The music of the film was composed by Jatin–Lalit, Sandesh Shandilya and Aadesh Shrivastava. The lyrics were provided by Sameer, except for "Suraj Hua Maddham" which was penned by Anil Pandey. A total of 11 tracks are present in the album, which was released by Sony Music on 26 October 2001. Explaining the album, Karan Johar said, "I wanted music that had all kinds of tunes — pop, romantic, bhangra – but one sound. It had to be larger than life." He added that Jatin-Lalit came up with three "haunting melodies", while Shandilya and Shrivastava came up with the pop and bhangra songs, respectively. A legal suit was filed against Johar for using the song "It's Raining Men" in the film without obtaining prior permission.

Upon release, the soundtrack of Kabhi Khushi Kabhie Gham... emerged as a major success by selling 2.5 million units within 30 days. It became the best-selling album of the year in India, with 3.5million soundtrack album sales. Writing for Rediff, Sukanya Varma praised most of the compositions, while being critical of the song "Say Shava Shava" due to the "overdose of Punjabi emotions". She summed up by saying, "The music of K3G has a presence. Hate it or love it, you certainly won't ignore it." Planet Bollywood gave it 8 of 10 stars, calling "Suraj Hua Maddham" by Sonu Nigam and Alka Yagnik the best song, and the best reason to buy the album.

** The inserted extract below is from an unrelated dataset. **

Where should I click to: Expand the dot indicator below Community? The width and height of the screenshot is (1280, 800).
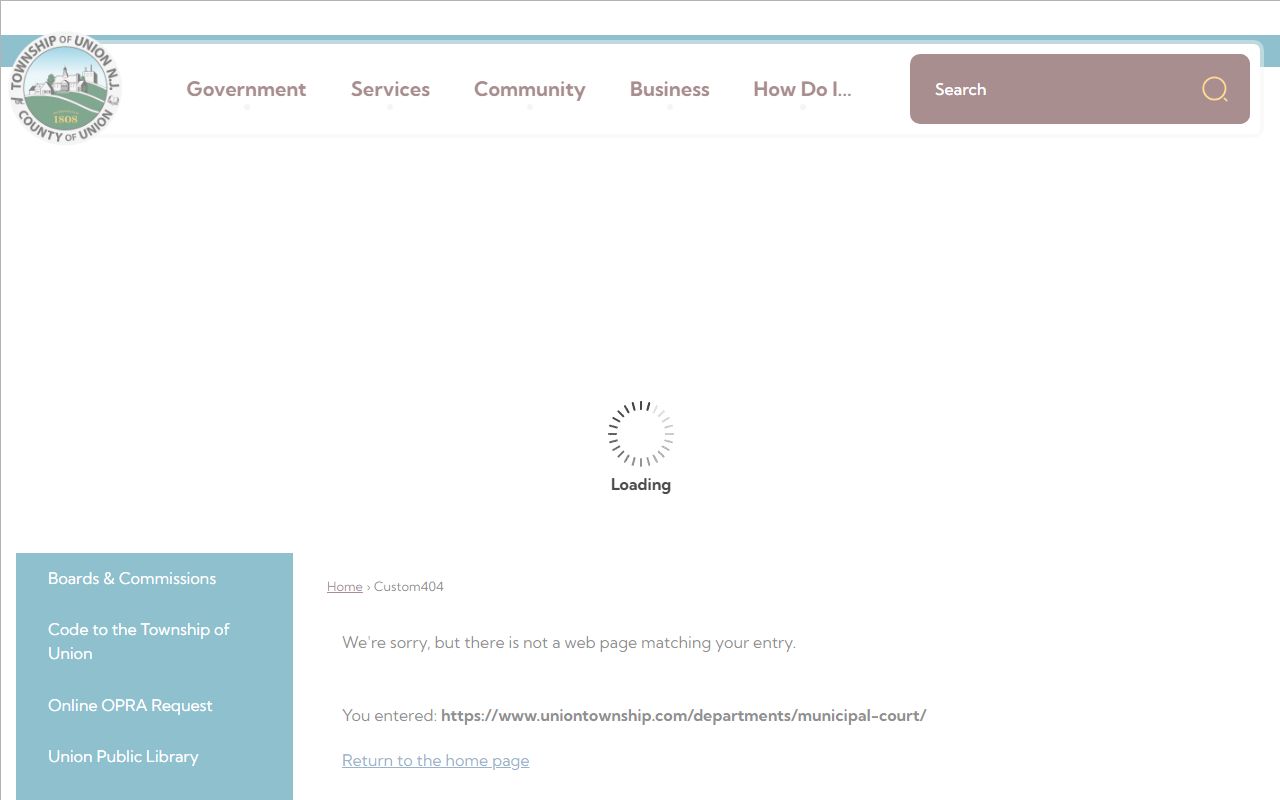(530, 108)
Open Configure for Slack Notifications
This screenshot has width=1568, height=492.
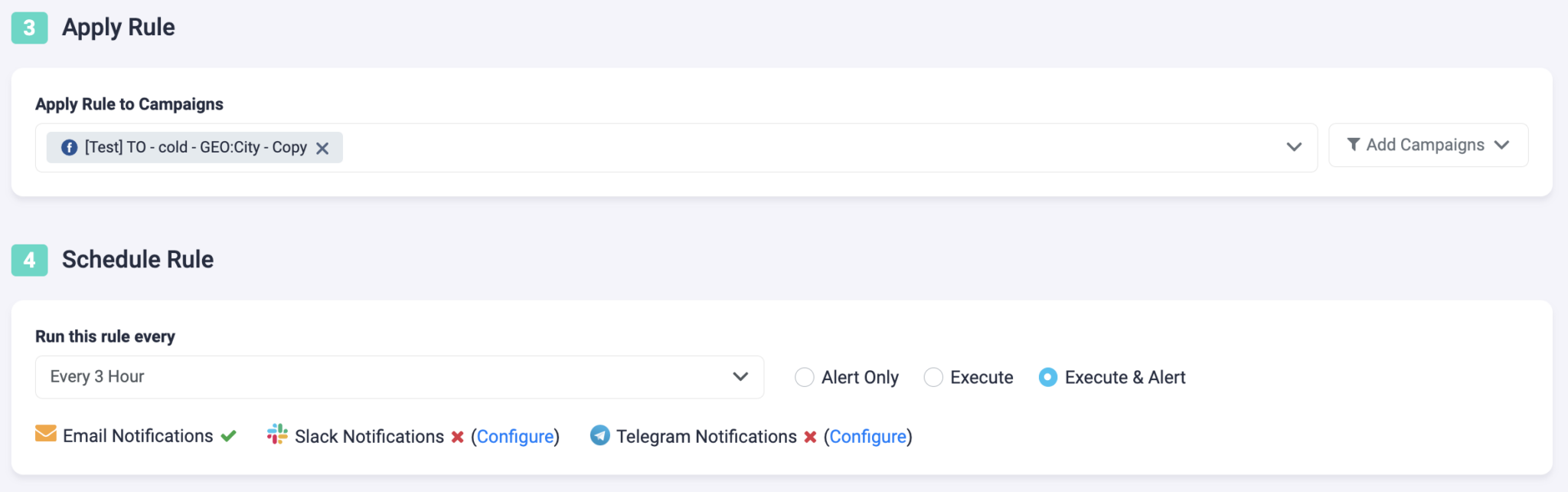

In 2002, Sony released another album titled Klub K3G, featuring remixes by Indian electronic music producers Akshai Sarin, Harshdeep Sidhu, Prempal Hans and others.

Release
Initially scheduled for a theatrical release during the Diwali celebrations of 2001, Kabhi Khushi Kabhie Gham... released a month later on 14 December 2001. Due to the long duration of the film, theatres screened three shows daily, instead of four. Additionally, due to a massive rush in advance bookings, several theatres increased their ticket prices.

The use of "Jana Gana Mana" by Rabindranath Tagore during the film was met with criticism from a certain section of the audiences, and politicians of the Bharatiya Janata Party, for being "out-of-context" and "insulting the national pride". Subsequently, a writ was issued against Dharma Productions in the Allahabad High Court by a petitioner based in Uttar Pradesh. However, the court did not entertain the complainant's petition.

Reception

Critical reception

India

In India, Kabhi Khushi Kabhie Gham... met with mixed reviews from critics. It received praise for its visual richness and the performances of the cast, but criticism towards the lengthy run time, the script strength and inconsistencies. Khalid Mohamed of The Times of India applauded the film in a five-star review: "K3G is the complete commercial banquet delivered with fabulous finesse by Karan Johar. So, go indulge yourself. Cry your heart out and surprisingly, you'll feel life's finally alive and kicking in Mumbai's dream world." Taran Adarsh of Bollywood Hungama gave the film 4.5 out of 5 stars. He praised the emotional sequences, as well as the choreography, production design, costumes, and cinematography. He added that Karan Johar was the real star, for creating many memorable sequences. Rakesh Budhu of Planet Bollywood gave the film 8 out of 10 stars, saying "Dharma Productions has kept its promise in giving us a lovable film to remember in coming times." He pointed out several flaws in the script, but added that the positive aspects of the film managed to outweigh the negative ones. He quoted, "K3G is one heck of an entertainer and was worth the wait". In the film review section of his book Bollywood: An Insider's Guide, Fuad Omar showered overwhelming praise on the film and called it a "masterpiece from the first frame to the last". In summary he said, "Overall Kabhi Khushi Kabhie Gham... is without a doubt the most enthralling, entertaining, emotional and complete vision and definition of Hindi cinema I have ever seen. It is simply the perfect Hindi film."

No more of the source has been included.